__ACTIVITY__: When you reach the line with "Task: Click the print queues stack icon" in the data below, begin printing lines exactly, and stop once the line with "Given: Click the F1 The Movie title" has been printed.

INPUT RECORDS START

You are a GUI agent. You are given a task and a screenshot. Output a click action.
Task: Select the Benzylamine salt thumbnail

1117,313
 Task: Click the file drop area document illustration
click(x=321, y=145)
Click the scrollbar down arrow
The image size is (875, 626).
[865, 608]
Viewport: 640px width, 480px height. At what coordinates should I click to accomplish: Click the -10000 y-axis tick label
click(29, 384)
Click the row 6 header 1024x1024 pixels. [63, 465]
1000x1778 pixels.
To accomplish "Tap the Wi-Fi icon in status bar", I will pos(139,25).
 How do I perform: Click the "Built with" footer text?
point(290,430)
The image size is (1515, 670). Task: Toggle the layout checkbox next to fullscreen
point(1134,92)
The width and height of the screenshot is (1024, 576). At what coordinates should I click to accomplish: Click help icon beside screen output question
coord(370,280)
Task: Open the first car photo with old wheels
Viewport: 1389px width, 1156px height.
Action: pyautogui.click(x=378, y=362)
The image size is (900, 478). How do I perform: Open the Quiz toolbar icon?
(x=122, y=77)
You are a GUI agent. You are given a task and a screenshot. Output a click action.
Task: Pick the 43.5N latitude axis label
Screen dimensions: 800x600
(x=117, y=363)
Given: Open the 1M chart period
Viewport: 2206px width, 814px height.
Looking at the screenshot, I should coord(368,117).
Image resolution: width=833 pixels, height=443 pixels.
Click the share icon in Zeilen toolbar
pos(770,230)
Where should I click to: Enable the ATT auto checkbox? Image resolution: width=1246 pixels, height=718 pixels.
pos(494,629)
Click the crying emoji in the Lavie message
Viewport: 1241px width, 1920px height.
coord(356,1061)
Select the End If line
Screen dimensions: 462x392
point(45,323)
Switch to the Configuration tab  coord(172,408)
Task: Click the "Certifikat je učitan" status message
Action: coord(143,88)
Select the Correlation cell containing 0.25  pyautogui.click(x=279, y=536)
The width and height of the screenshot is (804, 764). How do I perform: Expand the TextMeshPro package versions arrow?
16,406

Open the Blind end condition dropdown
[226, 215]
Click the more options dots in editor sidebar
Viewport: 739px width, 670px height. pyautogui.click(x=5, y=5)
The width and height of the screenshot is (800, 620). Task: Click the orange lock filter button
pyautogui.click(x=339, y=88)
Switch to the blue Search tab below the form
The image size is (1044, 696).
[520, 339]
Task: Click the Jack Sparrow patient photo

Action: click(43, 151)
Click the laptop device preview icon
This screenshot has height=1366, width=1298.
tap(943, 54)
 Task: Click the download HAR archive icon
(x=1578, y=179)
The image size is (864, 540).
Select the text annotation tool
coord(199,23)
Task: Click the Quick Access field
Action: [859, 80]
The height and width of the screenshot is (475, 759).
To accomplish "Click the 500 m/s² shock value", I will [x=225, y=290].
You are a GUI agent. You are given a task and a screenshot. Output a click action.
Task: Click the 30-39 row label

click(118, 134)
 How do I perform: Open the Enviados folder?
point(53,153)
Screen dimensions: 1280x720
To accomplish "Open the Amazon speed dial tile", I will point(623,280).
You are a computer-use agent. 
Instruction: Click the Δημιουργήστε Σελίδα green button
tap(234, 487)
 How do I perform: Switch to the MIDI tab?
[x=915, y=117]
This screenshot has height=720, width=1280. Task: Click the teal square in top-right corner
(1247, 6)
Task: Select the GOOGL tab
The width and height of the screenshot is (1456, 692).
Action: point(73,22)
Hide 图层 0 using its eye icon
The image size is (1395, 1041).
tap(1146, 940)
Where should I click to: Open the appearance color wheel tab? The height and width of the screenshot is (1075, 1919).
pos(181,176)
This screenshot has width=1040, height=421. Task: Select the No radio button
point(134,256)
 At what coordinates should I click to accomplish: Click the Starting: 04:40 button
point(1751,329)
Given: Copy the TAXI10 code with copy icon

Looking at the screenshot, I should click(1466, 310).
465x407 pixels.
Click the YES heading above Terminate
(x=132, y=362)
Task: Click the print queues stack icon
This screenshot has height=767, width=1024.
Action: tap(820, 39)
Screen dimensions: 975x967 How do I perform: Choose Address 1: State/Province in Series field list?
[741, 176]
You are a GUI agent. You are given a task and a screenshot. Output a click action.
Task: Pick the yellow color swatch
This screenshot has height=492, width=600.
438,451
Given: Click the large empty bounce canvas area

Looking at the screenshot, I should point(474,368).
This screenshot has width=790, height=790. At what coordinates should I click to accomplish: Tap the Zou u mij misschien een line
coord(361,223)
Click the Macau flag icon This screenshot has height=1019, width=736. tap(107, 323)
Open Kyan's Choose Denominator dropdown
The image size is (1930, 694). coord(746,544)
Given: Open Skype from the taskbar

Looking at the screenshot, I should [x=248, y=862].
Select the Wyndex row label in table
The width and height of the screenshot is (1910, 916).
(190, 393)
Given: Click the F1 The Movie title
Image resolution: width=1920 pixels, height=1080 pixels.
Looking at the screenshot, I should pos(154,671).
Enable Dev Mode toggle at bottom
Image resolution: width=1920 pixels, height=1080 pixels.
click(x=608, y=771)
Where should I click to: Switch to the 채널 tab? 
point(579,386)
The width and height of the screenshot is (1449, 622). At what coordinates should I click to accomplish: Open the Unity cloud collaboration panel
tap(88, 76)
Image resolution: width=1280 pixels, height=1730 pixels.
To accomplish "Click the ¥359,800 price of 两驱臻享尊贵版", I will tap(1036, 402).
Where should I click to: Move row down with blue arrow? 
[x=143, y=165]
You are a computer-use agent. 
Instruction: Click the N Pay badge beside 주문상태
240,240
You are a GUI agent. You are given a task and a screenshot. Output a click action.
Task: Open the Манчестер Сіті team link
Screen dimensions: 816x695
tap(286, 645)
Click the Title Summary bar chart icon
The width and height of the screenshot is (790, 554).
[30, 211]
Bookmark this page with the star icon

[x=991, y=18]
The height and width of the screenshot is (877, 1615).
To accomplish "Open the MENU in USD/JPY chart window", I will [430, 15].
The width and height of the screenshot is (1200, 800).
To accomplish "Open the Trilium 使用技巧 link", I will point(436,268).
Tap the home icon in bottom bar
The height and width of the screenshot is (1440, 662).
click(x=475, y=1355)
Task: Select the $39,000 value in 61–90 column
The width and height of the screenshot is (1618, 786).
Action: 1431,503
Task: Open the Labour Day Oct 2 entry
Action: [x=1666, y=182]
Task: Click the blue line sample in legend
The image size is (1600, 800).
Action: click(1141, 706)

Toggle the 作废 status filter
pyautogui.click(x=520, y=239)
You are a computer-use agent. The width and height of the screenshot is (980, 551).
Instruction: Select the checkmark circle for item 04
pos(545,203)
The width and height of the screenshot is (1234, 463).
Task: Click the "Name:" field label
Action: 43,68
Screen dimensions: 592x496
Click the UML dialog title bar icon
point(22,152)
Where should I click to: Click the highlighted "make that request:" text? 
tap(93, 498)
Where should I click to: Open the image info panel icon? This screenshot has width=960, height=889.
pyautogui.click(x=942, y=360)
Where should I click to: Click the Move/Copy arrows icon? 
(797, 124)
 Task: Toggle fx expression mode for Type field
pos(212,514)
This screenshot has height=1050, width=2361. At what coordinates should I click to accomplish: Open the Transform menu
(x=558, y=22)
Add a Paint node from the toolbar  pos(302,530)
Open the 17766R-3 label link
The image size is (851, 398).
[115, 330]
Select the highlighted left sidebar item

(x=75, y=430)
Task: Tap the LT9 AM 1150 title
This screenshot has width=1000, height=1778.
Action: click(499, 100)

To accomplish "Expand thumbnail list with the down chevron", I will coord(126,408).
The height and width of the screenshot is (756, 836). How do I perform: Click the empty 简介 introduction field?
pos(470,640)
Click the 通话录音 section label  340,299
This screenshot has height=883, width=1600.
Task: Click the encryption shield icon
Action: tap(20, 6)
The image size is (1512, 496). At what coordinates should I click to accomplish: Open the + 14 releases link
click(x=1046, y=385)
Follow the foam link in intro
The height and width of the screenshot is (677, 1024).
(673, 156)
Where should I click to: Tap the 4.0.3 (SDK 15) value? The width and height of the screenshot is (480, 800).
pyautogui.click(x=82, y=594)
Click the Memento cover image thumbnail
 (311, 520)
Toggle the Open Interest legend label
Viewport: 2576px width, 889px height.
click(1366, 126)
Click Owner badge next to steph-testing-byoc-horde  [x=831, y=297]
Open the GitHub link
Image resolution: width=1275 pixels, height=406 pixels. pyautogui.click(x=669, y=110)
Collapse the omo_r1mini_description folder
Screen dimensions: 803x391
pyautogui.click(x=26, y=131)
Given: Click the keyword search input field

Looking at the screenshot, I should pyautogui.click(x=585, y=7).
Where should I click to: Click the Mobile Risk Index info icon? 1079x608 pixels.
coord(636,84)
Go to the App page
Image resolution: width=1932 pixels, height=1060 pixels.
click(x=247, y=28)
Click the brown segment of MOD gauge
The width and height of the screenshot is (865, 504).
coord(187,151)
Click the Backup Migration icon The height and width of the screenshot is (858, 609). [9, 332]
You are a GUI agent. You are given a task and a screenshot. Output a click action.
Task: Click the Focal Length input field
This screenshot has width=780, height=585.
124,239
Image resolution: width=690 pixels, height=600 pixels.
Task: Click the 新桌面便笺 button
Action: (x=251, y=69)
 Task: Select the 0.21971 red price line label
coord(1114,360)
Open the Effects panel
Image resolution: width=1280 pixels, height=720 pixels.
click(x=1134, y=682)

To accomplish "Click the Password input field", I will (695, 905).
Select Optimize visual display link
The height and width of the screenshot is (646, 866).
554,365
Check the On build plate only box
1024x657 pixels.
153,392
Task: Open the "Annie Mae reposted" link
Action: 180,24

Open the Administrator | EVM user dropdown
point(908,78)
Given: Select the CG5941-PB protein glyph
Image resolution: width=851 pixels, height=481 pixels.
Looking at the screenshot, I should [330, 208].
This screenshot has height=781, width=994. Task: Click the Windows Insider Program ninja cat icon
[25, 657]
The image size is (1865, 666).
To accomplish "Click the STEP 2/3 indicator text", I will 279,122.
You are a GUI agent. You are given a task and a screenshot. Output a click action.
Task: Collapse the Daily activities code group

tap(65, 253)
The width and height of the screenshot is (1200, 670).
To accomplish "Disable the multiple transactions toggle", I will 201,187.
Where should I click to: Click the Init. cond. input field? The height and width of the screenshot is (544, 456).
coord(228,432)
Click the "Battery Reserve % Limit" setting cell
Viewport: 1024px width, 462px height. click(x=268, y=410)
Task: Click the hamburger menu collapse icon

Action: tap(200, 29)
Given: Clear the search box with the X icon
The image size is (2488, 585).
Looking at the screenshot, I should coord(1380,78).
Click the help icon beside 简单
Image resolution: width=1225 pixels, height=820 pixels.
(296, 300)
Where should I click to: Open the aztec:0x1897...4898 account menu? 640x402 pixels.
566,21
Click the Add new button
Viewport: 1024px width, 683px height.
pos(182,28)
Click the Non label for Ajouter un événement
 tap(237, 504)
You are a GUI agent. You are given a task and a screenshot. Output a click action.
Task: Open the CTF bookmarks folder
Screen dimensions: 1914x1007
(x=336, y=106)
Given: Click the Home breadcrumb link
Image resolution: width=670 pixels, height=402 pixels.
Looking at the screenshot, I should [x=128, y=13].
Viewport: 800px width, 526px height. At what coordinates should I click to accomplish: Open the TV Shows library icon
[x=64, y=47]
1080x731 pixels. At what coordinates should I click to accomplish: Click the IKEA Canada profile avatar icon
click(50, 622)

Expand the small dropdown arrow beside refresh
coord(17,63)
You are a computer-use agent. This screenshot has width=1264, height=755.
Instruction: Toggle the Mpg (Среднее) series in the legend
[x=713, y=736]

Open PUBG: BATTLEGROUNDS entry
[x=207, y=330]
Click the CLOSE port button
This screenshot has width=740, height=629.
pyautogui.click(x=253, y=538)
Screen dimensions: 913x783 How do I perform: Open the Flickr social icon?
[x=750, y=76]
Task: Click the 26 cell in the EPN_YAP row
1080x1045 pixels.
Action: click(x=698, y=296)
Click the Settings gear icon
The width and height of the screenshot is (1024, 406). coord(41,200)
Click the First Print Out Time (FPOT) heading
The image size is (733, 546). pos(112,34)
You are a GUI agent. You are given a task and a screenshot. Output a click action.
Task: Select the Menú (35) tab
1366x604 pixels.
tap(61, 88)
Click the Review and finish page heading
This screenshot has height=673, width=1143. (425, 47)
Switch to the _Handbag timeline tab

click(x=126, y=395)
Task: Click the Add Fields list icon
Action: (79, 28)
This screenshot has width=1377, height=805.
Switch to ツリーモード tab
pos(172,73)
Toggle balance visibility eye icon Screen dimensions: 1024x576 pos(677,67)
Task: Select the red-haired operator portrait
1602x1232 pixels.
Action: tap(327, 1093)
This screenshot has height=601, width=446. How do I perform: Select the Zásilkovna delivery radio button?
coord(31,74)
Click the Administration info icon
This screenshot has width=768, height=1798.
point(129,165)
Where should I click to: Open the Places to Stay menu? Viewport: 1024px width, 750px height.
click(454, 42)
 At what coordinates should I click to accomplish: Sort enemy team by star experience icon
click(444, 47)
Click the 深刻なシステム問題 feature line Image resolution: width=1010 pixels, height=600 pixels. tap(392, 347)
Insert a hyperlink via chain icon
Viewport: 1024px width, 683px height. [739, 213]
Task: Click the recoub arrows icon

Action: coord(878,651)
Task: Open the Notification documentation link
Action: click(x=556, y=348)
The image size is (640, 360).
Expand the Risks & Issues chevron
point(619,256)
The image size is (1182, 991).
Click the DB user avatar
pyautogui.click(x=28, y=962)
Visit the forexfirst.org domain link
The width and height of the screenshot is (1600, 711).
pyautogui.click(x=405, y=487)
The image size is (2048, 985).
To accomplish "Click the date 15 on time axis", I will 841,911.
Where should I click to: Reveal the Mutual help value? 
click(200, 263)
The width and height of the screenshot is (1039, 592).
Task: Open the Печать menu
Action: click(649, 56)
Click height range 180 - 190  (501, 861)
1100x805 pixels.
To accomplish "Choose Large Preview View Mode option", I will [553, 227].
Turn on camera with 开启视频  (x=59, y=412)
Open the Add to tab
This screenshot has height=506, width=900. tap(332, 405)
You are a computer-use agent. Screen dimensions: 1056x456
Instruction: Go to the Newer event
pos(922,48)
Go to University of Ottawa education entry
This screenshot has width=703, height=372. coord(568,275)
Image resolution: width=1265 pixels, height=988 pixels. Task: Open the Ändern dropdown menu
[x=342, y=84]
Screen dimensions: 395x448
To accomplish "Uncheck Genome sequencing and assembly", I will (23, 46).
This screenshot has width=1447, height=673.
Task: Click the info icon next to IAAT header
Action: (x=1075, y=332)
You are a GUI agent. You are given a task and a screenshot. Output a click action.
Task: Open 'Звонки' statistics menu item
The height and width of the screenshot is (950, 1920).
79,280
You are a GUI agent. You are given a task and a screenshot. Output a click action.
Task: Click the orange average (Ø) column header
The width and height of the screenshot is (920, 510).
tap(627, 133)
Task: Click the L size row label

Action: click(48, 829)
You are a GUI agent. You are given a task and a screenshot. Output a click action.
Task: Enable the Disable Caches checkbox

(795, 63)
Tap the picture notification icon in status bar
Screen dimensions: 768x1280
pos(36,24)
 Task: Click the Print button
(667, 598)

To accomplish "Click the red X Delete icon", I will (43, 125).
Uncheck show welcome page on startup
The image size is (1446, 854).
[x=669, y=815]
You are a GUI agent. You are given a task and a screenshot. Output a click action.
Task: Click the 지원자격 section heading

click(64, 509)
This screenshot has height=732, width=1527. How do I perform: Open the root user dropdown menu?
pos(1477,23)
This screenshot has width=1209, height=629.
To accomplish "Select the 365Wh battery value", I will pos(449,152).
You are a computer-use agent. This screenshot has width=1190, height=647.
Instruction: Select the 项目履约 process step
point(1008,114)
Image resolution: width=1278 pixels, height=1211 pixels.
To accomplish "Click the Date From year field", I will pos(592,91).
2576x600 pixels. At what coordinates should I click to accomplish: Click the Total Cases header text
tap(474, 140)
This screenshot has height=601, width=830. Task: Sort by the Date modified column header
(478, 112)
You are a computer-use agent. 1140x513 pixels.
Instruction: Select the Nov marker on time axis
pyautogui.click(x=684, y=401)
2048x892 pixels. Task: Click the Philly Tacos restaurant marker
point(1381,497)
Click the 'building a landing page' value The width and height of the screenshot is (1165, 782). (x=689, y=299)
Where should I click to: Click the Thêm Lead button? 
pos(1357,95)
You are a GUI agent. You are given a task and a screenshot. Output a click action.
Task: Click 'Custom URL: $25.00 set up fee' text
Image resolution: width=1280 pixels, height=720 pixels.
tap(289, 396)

INPUT RECORDS END

__SOLUTION TO THIS PROBLEM__:
Task: Click the print queues stack icon
This screenshot has height=767, width=1024.
Action: tap(820, 39)
Screen dimensions: 975x967 How do I perform: Choose Address 1: State/Province in Series field list?
[741, 176]
You are a GUI agent. You are given a task and a screenshot. Output a click action.
Task: Pick the yellow color swatch
This screenshot has height=492, width=600.
438,451
Given: Click the large empty bounce canvas area

Looking at the screenshot, I should point(474,368).
This screenshot has width=790, height=790. At what coordinates should I click to accomplish: Tap the Zou u mij misschien een line
coord(361,223)
Click the Macau flag icon This screenshot has height=1019, width=736. tap(107, 323)
Open Kyan's Choose Denominator dropdown
The image size is (1930, 694). coord(746,544)
Given: Open Skype from the taskbar

Looking at the screenshot, I should [x=248, y=862].
Select the Wyndex row label in table
The width and height of the screenshot is (1910, 916).
(190, 393)
Given: Click the F1 The Movie title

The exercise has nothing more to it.